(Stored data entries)
------------------------------------------------------------

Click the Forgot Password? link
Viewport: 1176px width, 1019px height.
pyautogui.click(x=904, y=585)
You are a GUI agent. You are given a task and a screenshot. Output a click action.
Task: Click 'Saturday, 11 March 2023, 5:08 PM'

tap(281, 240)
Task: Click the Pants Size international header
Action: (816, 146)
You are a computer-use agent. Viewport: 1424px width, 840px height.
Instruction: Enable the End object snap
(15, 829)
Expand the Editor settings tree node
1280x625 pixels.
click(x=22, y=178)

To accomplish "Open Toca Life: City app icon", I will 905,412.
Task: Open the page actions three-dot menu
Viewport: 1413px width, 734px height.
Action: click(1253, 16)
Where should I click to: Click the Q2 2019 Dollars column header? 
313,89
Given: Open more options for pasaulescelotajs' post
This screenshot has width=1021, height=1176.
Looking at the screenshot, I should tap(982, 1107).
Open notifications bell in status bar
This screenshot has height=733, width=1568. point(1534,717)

------------------------------------------------------------

● Your instructions: Report, for the data above, every line in which the string "agent" appears.

● The answer:
You are a GUI agent. You are given a task and a screenshot. Output a click action.
You are a computer-use agent. Viewport: 1424px width, 840px height.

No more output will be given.